Non-negative Contrastive Learning
Yifei Wang, Qi Zhang, Yaoyu Guo, Yisen Wang
TL;DR
Non-negative Contrastive Learning (NCL) imposes non-negativity on contrastive features to yield interpretable, sparse, and disentangled representations. It is shown to be theoretically equivalent to a non-negative matrix factorization objective and accompanied by identifiability and downstream-generalization guarantees, with a simple reparameterization (e.g., ReLU) that preserves CL performance. Empirically, NCL improves feature disentanglement, enables effective feature selection, and enhances downstream classification, including out-of-distribution robustness, while naturally extending to supervised and multi-modal settings via Non-negative Cross Entropy (NCE) and MMNCL. Overall, NCL offers a principled, scalable path to interpretable representations and broad applicability across SSL, supervised, and multi-modal learning.
Abstract
Deep representations have shown promising performance when transferred to downstream tasks in a black-box manner.

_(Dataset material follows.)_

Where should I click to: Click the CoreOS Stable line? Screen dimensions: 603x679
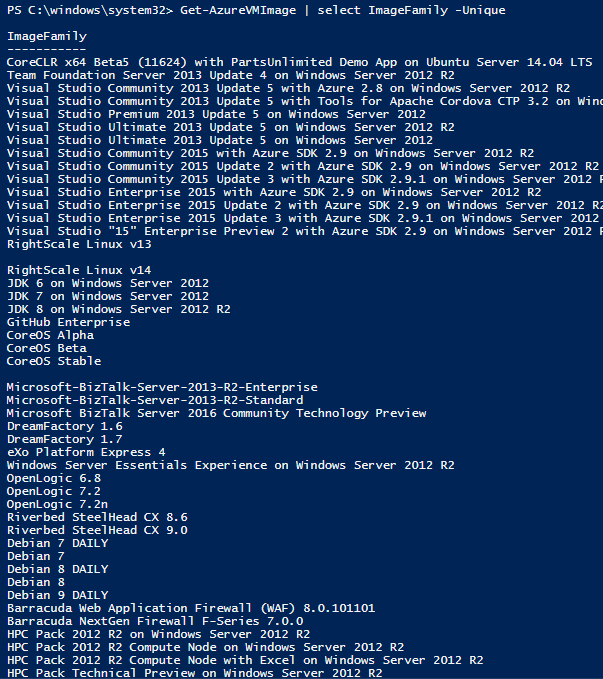tap(54, 361)
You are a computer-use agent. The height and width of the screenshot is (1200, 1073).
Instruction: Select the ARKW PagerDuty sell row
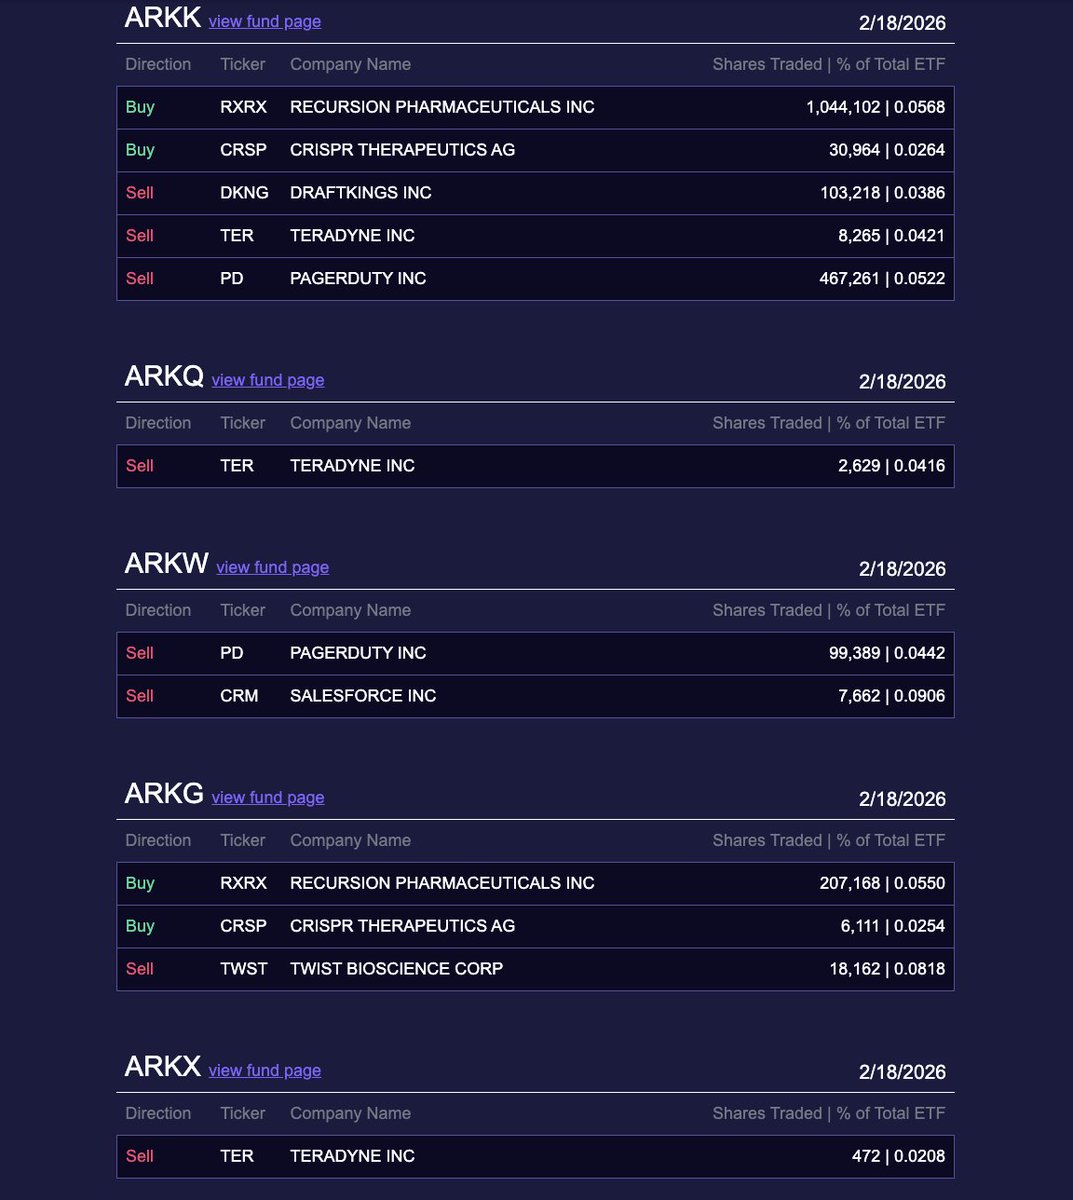[535, 653]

Yet, their inherent lack of interpretability remains a significant challenge, as these features are often opaque to human understanding. In this paper, we propose Non-negative Contrastive Learning (NCL), a renaissance of Non-negative Matrix Factorization (NMF) aimed at deriving interpretable features. The power of NCL lies in its enforcement of non-negativity constraints on features, reminiscent of NMF's capability to extract features that align closely with sample clusters. NCL not only aligns mathematically well with an NMF objective but also preserves NMF's interpretability attributes, resulting in a more sparse and disentangled representation compared to standard contrastive learning (CL). Theoretically, we establish guarantees on the identifiability and downstream generalization of NCL. Empirically, we show that these advantages enable NCL to outperform CL significantly on feature disentanglement, feature selection, as well as downstream classification tasks. At last, we show that NCL can be easily extended to other learning scenarios and benefit supervised learning as well. Code is available at https://github.com/PKU-ML/non_neg.